ZildjianKX @ Jul 11th 2006 1:10PM
Lame, I think that just makes UCSC look worse as an academic institution.
LunarDuality @ Jul 11th 2006 1:30PM
Most people in the industry that are working game designers have said that getting a "games" degree is not the way to go if you want to design games. (The ones that I've heard talk about it anyway.) Getting a good liberal arts education with emphasis on History and Writing is a better way to go. Because the former will teach you only how games work and the latter will actually give you the foundation from which to create and articulate the *ideas* that will make a great game.
Of course, if you wanna be an uber-code-monkey, then this is clearly where you want to be going to school. And I don't mean to make that sound like a bad thing -- believe me, the games industry needs those people too.
digitalFrequency @ Jul 11th 2006 2:11PM
interesting... i've actually tried out Façade myself over here at georgia tech where he used to be using equipment to create the augmented reality. i never encountered him during my years but i heard his work referenced during my video game design course.
much luck to Mateas...
32_Footsteps @ Jul 11th 2006 2:42PM
Go Banana Slugs!
It might be just me, but I think overall this is just an incremental step for video gaming. At first, I imagine that movies and television classes were taught as an adjunct to science classes as well. When video game majors get added to communications schools, I think that's when we'll really start seeing video gaming get some respect, as well as an interesting step forward in terms of actual game design.
Corey Brennan @ Jul 11th 2006 3:18PM
Well, hopefully, as a student going into UCSC's SoE, I will be able to declare it as soon as this fall. Video games are my passion, so this major appears to be perfect for me. The people at the GDC seem like my kind of people, so I know I want in to the booming games industry. However, I admit, I don't know whether getting this degree would adequately prepare me for the job track I want; I would most like to be a producer, and not a programmer.

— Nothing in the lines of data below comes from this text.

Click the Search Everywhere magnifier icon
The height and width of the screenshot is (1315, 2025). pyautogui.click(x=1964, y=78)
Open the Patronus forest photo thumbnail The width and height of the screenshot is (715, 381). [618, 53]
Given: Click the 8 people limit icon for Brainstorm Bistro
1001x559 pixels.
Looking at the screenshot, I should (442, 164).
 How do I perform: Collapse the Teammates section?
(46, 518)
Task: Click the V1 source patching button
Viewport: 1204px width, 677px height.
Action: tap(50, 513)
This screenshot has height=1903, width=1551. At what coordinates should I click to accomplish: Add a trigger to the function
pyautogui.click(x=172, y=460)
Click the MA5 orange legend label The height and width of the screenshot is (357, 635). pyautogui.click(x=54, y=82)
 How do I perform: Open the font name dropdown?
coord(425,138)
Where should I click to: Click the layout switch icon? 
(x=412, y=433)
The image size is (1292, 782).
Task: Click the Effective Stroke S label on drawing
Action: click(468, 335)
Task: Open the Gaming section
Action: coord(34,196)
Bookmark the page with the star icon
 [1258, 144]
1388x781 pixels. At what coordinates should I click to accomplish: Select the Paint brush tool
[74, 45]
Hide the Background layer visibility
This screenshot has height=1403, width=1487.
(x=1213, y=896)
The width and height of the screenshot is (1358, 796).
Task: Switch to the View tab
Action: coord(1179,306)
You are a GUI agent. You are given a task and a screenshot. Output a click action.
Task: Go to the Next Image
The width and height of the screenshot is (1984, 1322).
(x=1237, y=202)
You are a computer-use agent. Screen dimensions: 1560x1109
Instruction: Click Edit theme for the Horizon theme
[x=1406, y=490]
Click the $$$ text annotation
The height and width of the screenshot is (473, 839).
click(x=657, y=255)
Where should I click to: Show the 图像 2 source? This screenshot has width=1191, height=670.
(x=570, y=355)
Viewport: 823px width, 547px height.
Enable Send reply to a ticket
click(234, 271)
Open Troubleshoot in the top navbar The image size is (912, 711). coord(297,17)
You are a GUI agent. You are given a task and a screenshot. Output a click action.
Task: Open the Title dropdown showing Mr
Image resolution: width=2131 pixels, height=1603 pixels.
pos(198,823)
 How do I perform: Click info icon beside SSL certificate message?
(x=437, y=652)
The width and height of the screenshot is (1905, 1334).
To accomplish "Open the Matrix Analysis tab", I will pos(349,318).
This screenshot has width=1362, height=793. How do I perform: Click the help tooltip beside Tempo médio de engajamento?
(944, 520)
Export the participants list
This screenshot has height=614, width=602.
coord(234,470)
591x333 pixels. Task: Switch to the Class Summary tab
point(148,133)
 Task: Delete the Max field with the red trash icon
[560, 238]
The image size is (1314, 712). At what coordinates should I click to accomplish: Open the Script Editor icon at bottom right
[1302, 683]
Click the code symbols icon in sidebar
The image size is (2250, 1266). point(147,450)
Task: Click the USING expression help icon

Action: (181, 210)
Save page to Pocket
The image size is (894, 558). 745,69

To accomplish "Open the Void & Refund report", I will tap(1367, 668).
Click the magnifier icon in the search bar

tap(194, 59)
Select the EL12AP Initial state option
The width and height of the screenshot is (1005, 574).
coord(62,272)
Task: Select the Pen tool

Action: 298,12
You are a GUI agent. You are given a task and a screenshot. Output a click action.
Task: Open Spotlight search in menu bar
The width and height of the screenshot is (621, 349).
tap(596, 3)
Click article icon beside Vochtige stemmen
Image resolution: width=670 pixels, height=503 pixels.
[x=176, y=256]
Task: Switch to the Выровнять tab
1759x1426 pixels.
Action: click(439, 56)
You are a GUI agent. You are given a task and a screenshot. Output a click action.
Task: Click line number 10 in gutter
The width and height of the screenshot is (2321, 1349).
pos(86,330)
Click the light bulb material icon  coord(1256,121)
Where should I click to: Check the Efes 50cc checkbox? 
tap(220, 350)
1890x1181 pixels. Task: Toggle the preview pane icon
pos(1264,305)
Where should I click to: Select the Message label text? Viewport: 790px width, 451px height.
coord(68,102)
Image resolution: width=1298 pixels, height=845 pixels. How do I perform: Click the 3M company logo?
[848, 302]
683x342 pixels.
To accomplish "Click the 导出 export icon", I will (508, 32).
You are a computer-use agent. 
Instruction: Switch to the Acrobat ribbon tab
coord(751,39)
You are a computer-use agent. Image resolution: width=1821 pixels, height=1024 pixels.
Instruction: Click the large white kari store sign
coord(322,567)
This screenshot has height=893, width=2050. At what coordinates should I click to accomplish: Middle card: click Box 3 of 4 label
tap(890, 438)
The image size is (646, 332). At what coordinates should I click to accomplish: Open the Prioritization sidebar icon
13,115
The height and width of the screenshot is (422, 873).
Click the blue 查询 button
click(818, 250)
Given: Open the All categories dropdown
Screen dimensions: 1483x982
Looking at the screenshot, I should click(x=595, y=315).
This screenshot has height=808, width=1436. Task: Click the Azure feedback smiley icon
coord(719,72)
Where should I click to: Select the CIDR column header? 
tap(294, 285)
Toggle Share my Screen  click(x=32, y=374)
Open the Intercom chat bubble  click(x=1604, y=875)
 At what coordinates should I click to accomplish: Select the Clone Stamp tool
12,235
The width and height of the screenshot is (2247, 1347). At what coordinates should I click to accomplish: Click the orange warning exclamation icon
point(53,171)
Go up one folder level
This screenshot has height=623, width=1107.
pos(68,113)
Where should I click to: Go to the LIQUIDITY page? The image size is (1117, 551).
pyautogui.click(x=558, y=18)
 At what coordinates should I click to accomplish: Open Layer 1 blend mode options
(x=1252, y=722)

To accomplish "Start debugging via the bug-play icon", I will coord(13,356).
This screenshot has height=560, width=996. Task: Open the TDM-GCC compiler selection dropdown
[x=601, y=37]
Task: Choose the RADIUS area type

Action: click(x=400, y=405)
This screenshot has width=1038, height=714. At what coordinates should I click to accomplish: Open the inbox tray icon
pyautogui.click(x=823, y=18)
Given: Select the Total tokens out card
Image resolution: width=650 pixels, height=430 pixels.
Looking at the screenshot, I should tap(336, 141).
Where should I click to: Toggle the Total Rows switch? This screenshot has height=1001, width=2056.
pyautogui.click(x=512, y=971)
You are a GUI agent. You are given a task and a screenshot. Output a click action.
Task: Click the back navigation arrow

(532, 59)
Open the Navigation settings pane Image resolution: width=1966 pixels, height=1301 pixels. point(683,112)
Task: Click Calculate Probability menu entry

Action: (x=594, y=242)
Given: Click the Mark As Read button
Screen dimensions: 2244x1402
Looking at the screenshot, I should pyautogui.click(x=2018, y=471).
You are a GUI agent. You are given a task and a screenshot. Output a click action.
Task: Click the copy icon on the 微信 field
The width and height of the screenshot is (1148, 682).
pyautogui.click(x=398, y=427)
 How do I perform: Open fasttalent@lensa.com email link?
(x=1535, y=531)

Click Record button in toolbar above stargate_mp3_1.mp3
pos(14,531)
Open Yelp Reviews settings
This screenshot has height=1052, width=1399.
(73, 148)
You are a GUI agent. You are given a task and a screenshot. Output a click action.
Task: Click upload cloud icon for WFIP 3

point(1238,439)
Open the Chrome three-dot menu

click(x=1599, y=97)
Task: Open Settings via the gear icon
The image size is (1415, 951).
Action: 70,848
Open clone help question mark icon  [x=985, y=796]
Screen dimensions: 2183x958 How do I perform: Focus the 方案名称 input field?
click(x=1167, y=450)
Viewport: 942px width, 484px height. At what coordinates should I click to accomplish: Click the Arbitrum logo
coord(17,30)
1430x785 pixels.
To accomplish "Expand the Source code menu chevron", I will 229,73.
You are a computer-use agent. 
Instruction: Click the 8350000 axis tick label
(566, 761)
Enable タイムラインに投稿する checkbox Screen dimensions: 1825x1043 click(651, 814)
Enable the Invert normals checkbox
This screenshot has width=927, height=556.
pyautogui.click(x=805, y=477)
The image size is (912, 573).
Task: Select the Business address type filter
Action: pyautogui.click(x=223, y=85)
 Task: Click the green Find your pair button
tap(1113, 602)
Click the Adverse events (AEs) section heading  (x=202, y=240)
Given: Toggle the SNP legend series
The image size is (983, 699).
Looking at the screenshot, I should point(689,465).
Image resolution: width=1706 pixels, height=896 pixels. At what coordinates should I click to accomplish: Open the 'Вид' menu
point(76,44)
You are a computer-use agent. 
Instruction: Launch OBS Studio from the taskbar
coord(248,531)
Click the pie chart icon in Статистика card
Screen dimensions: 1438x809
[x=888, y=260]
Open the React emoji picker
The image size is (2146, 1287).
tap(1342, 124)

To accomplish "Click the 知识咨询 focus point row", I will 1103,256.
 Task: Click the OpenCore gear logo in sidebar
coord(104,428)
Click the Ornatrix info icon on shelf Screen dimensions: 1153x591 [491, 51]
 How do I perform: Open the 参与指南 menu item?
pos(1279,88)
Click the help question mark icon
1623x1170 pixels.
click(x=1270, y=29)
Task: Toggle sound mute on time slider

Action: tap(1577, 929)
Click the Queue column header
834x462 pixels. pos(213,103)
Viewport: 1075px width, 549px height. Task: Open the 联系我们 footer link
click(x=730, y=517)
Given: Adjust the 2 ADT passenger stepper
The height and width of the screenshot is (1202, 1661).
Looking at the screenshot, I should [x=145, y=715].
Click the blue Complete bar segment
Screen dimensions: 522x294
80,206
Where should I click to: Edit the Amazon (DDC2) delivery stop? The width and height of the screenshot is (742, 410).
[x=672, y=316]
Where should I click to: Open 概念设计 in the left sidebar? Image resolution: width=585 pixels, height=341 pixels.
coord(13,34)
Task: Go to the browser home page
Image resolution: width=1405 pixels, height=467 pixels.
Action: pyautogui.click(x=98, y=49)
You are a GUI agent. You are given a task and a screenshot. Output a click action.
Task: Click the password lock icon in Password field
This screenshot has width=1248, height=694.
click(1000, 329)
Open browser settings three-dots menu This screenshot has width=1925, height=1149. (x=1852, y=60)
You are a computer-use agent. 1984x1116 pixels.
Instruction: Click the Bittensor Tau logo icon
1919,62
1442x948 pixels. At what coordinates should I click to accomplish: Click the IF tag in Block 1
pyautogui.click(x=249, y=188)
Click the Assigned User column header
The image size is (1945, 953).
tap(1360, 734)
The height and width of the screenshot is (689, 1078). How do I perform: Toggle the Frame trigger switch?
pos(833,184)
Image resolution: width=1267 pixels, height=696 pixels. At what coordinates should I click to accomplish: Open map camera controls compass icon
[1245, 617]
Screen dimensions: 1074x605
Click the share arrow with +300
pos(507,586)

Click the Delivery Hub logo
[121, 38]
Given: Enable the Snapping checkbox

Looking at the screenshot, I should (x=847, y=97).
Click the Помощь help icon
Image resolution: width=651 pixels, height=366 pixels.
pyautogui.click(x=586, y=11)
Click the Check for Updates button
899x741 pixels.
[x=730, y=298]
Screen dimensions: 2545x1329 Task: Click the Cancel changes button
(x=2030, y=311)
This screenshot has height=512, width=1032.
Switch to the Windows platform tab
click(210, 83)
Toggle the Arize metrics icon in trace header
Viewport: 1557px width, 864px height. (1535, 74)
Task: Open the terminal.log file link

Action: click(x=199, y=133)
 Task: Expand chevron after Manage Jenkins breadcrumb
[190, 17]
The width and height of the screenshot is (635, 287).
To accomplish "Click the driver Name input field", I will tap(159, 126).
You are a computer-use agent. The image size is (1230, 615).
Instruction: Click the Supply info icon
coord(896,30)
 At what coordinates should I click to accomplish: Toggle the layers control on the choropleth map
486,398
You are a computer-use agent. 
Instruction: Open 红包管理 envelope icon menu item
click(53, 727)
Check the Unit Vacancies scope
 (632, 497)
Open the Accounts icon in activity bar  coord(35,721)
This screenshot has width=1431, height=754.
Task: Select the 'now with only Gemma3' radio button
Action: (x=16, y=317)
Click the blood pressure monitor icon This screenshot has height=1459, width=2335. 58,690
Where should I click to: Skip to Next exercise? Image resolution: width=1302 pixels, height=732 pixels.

As for LunarDuality's comment, I have not been impressed by the literature department; people who get literature degrees spend more time writing plot summary than analyzing the texts. This is where the engineering approach comes in. I have read and played plenty (and even attempted forming a Philosophy Club in high school), and most engineers from UCSC love video games and know what makes for a good one. UCSC teaches software methodology, meaning that they know how and what to plan when designing a project. Just because someone is an engineer doesn't mean they're a boring brick wall. Most of the interesting people I know are engineers; they know their shit.
Too Late @ Jul 11th 2006 6:07PM
GAAAAAAAAARRRGH! I JUST GRADUATED FROM THERE.
hikaru @ Jul 11th 2006 8:10PM
The Santa Cruz Sentinel needs a better editor (and staff writer):
Random SC local: "...if I was looking to hire someone and their major was COMPUTER GAMING ... the name of the major doesn't tell me what they learned."
Second line of the article: "The major, which will culminate with a bachelor's degree in COMPUTER SCIENCE..."
Dense. RLY.
From what I gather, this is a degree to learn coding, scripting, and the basics of the development cycle. This does not sound like a degree to learn how to be a lead artist (study multimedia, design) or a producer (get a biz degree, get a PMP/MBA).
The game biz is bigger than Hollywood. Why is an MFA in Film socially acceptable, but a BS in Game Design not? Game degrees have been around for awhile. The University of California is one of the most respected college systems in the world, and this gives game education a measurable bump up in legitimacy.
What makes the UC Santa Cruz campus ideal is its proximity to the SF Bay Area and its numberable gaming industry giants: Sony, EA, Konami, Capcom, etc. You can bet on Santa Cruz taking a sizeable chunk of interships and job placement from the current smaller, non-local game schools.